Chairman Lamar Alexander (R-Tenn.) speaks while Sen. Patty Murray (D-Wash.) listens during a Senate Health, Education, Labor and Pensions Committee hearing on Capitol Hill. (Mark Wilson/Getty Images)

The Senate voted 59 to 40 Wednesday to overturn Obama administration regulations meant to ensure that new K-12 public school teachers are ready for the nation’s classrooms.

The House has already approved the measure, and the White House has indicated that President Trump intends to sign it.

“This regulation actually makes the assumption that bureaucrats in Washington, D.C., are competent to micromanage teacher training programs in America,” Sen. Ben Sasse (R-Neb.) said on the Senate floor Tuesday. “That’s absurd.”

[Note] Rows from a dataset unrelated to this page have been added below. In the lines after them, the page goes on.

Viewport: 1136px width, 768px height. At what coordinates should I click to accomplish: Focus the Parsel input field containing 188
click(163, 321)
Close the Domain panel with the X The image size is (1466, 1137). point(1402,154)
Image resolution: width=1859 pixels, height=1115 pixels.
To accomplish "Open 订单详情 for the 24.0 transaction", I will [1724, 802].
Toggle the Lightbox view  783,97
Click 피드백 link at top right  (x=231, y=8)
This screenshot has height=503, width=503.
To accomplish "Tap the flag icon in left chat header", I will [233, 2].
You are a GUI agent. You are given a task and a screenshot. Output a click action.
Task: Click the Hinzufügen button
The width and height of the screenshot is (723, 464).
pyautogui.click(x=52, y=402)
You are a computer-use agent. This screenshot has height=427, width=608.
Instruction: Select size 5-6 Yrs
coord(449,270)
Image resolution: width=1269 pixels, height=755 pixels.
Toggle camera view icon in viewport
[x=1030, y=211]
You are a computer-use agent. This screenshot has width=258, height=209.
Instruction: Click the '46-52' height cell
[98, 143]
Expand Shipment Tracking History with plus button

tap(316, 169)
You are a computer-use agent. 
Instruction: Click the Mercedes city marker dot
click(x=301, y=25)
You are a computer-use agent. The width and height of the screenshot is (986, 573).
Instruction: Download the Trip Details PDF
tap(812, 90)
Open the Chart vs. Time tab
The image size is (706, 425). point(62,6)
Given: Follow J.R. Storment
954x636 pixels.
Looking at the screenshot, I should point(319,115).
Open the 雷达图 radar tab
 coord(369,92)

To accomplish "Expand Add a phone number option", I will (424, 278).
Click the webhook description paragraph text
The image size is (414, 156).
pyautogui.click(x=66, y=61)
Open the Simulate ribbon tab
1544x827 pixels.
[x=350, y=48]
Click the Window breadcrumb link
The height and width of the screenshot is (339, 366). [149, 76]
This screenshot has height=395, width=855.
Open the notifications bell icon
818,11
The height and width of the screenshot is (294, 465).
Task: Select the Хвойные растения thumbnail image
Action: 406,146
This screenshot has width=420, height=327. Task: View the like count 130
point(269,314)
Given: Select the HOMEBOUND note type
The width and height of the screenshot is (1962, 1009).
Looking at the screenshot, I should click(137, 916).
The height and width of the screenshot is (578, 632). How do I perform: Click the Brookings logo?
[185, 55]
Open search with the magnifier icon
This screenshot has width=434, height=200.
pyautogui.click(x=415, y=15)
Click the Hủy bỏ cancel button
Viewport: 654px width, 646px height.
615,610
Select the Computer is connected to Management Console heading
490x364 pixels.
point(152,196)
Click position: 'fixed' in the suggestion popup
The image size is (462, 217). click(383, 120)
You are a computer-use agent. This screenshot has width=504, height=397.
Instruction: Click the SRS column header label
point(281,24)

The regulations, which stemmed from the Higher Education Act, require each state to issue annual ratings for teacher-prep programs within their borders. Poor-performing programs would lose eligibility for some federal student aid.

Sen. Patty Murray (D-Wash.) argued that the regulations would help prospective teachers make informed choices about which training programs to pursue. “It helps make sure students can make informed decisions about the quality and preparedness of their education,” Murray said.

More than five years in the making, the regulations were championed by some education-reform advocates, but they drew broad criticism, including from Republicans, teachers unions and colleges.

The Senate is also expected to vote this week to nullify another set of education regulations, which lay out how states must carry out a federal law that holds public schools accountable for serving all students. The House has already approved undoing those rules, which advocates say are necessary to protect the interests of historically disadvantaged students.

The effort to undo the two sets of education regulations is part of a broader push by the Republican-led Congress to repeal Obama-era regulations that the GOP considered to be executive overreach.